3. Communications, Navigation, and Autonomy
A key enabler for these USVs is their sophisticated communications package. The Murena-300 boasts “permanent high-speed access to the Internet on board,” complete with “On-line Interference-proof GNSS” and an inertial navigation unit. Among the exhibits at Army-2024, analysts spotted what looked like a Starlink antenna, camouflaged but detectable a reference to the same satellite comms technology that has proven so valuable for Ukrainian USVs.
Real-time remote guidance is therefore possible, with operators being able to guide the drone to its target with accuracy. The addition of LIDAR and multi-spectral sensors indicates a platform that can navigate autonomously as well as acquire targets, even in hostile electromagnetic environments.
4. Swarm Command Algorithms and Operations Doctrine
The operational jump is not so much in hardware, but in software. Swarm coordination algorithms, now a focus of both Russian and Western research, enable distributed control of large USV fleets. The U.S. Office of Naval Research’s CAST program points out the advantage of “cooperative operations of unmanned maritime systems” where “swarms seem to be an attractive solution if high-redundancy and absence of single-point of failure are needed.” Practically speaking, this would involve Russian USVs attacking on multiple vectors, saturating static defenses and penetrating radar blind spots.

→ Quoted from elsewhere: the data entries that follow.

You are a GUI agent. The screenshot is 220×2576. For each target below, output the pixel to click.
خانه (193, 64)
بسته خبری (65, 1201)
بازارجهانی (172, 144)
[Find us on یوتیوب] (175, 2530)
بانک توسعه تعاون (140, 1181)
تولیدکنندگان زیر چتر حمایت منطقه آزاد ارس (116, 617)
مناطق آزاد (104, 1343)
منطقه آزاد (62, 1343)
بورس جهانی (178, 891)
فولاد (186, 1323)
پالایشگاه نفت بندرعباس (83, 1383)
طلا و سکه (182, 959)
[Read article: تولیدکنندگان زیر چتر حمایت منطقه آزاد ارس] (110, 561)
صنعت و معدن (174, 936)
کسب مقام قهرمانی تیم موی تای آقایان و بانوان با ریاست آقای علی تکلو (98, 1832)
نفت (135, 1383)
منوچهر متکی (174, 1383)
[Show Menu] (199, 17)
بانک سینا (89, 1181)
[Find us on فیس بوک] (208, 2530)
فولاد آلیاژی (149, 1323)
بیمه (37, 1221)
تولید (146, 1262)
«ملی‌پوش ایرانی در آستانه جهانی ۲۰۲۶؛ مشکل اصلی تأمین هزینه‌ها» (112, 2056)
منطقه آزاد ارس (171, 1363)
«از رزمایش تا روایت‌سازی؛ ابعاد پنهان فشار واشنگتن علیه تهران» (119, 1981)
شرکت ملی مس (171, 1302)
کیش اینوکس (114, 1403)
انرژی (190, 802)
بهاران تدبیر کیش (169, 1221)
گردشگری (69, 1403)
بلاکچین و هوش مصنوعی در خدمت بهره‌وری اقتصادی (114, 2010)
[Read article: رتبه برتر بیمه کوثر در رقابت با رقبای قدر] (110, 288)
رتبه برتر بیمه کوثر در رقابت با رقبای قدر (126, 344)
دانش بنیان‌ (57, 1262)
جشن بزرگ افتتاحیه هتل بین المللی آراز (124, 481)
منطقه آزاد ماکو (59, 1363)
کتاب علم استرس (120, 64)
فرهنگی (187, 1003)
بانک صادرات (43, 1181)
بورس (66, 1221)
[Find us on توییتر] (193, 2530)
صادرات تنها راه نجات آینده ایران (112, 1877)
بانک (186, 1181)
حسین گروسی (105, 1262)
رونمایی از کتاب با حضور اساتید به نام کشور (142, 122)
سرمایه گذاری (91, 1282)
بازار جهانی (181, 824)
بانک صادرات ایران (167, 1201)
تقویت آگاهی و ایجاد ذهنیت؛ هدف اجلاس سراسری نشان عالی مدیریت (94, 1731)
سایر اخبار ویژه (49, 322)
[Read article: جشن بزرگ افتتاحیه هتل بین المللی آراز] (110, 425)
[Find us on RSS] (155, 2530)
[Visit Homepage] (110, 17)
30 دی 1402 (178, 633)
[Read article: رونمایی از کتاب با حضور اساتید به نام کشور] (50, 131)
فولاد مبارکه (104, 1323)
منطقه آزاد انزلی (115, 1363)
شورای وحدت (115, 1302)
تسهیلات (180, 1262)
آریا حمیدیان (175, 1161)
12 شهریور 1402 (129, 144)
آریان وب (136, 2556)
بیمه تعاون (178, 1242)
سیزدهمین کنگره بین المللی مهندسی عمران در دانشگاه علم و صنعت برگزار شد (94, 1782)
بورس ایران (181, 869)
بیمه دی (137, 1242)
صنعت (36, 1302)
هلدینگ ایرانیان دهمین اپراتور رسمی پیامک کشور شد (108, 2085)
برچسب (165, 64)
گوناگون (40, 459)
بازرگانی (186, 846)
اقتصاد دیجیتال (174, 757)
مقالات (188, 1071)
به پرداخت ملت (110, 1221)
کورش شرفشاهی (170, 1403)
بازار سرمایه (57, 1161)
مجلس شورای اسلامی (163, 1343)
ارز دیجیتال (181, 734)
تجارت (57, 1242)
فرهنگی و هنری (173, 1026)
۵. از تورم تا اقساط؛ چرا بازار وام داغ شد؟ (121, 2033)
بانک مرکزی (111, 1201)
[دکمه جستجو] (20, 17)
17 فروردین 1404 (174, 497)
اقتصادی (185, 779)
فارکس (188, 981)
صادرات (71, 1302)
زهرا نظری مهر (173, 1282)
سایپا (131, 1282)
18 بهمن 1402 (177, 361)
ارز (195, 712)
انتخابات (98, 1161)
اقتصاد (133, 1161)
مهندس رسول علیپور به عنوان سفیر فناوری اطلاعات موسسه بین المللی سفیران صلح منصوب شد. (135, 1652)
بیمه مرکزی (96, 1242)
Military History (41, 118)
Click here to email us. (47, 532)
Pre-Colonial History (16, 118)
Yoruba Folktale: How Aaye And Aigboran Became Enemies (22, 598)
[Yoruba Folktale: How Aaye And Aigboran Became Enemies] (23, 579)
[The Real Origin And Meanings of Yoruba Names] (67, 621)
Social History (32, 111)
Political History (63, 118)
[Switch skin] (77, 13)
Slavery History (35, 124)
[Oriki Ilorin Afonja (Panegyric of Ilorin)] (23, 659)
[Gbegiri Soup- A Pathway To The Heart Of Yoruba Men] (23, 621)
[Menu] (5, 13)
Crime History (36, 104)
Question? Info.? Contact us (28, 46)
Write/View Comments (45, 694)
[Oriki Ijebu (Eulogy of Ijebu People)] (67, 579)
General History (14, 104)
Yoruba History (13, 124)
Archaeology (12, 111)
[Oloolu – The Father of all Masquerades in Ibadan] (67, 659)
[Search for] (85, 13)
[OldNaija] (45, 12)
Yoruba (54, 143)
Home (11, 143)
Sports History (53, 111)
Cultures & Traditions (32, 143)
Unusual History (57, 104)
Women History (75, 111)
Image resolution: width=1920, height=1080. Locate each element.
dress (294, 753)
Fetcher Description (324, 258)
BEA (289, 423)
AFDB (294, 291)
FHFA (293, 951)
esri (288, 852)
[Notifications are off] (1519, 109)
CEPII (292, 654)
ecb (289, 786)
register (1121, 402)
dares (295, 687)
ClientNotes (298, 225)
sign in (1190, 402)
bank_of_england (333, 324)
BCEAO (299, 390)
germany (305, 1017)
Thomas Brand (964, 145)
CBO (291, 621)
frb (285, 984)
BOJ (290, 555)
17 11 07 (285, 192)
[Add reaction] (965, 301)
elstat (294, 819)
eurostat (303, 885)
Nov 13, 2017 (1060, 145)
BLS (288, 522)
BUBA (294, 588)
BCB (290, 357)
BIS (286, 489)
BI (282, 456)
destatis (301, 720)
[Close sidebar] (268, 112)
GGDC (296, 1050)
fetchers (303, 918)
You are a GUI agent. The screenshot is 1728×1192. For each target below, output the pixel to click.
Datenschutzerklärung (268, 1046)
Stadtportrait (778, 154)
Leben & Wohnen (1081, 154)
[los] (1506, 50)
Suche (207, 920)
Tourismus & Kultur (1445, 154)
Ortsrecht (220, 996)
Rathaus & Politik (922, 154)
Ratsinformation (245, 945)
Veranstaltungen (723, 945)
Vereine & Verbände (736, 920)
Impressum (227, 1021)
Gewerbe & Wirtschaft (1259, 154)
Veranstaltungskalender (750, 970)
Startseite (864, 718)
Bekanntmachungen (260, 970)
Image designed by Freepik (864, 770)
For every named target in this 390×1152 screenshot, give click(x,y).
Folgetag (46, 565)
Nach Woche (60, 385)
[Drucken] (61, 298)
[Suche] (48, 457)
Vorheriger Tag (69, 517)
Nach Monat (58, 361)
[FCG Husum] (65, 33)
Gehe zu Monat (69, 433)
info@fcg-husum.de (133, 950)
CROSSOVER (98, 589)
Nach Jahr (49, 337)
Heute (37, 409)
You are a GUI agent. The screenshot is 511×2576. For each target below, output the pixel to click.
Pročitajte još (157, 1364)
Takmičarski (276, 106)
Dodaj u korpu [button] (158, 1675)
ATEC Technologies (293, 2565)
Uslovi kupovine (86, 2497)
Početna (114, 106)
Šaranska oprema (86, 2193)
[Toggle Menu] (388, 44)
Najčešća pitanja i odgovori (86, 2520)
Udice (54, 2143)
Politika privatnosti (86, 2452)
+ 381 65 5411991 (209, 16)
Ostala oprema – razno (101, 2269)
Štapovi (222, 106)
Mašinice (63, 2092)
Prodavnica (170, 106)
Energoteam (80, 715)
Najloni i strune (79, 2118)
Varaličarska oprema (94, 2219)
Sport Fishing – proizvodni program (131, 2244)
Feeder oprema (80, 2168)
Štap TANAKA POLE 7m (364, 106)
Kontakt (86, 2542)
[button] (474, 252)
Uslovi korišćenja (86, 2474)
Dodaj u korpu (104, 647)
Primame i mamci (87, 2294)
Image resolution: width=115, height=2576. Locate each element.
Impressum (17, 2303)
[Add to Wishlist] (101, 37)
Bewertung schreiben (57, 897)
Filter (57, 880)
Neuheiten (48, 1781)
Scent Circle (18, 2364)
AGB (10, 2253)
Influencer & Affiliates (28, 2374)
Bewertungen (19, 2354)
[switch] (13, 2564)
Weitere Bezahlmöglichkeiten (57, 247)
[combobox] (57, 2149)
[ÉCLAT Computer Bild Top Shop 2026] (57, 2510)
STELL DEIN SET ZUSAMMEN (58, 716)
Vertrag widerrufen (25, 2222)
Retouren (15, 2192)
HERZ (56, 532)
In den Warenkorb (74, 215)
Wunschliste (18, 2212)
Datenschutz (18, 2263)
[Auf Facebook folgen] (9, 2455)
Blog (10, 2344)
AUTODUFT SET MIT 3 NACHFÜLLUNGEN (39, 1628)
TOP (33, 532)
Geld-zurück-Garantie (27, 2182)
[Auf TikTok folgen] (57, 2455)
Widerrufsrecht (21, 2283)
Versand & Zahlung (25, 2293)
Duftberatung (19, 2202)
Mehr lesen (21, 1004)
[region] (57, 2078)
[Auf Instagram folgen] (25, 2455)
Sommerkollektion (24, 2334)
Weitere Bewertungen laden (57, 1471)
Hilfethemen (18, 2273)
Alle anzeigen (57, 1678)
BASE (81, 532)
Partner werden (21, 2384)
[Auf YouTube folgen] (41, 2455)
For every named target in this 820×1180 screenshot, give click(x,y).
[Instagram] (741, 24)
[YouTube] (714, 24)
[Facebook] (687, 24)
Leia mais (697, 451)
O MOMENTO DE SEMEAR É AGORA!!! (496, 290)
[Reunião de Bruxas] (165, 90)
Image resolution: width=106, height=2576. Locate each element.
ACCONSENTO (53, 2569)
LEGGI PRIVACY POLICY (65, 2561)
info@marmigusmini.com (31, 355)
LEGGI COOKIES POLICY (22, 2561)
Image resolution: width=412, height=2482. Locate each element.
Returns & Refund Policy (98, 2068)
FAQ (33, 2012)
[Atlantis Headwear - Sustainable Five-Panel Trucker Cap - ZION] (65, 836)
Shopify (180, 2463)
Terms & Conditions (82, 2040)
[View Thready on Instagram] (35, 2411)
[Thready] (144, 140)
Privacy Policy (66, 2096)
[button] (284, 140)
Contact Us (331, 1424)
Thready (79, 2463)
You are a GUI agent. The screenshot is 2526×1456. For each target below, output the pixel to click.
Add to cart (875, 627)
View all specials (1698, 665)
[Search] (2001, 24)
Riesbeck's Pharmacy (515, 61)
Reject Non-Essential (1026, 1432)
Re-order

5. Detection: Radar, Acoustic, and Multisensor Fusion
Protection against such swarms needs a layered sensor solution. Conventional marine radars, although good at long range, are unable to cope with the low profile and small radar cross-section of USVs such as the Murena-300 in cluttered coastal waters. Current research highlights the strength of millimeter-wave (MMW) radar and radar-camera fusion for small target detection, with algorithms like ROTracker using Doppler velocity and spatial clustering to provide real-time tracking of USVs. LiDAR and EO/IR sensors provide additional robustness, especially in adverse lighting or weather, but their high expense and data processing requirements preclude broad deployment.
6. Integrated Sensing and Communication (ISAC) Protocols
New concepts in defense are looking to use integrated sensing and communication (ISAC) protocols, using existing 4G/5G infrastructure to offer communications as well as radar-like sensing. The 3GPP industry standards body is exploring ISAC capabilities for future releases, with a view to supporting “localization, tracking, and identification of small UAVs” and, by implication, USVs, using combined radar-communications waveforms. Such a dual-use function might provide scalable, low-cost detection across key maritime areas.
7. Electronic Warfare and Countermeasures
Electronic warfare (EW) is a two-edged sword. The Murena-300 is referred to as “resistant to electronic warfare,” but its dependence on satellite and GNSS links makes it vulnerable to jamming and spoofing. Directed-energy systems, RF jammers, and GNSS spoofers are already operational in NATO navies, but the spread of autonomous guidance and inertial navigation systems across USVs makes EW calculations more difficult. As Zachary Kallenborn and Marcel Plichta noted, “Directed-energy and kinetic weapons intended to counter UAVs are also being tested against unmanned surface vessels (USVs) and unmanned ground vehicles (UGVs).” The competition is on to deploy integrated, adaptive EW suites capable of countering not only single drones, but coordinated swarms(EW and countermeasures analysis).
The accelerated development of unmanned naval warfare is revolutionizing the Black Sea as a testing ground for swarm operations, advanced sensors, and networked electronic warfare. The capacity to detect, track, and disable hundreds of low-profile, high-speed strike boats will challenge the capabilities of existing naval defense systems and propel a new generation of technological development in maritime security.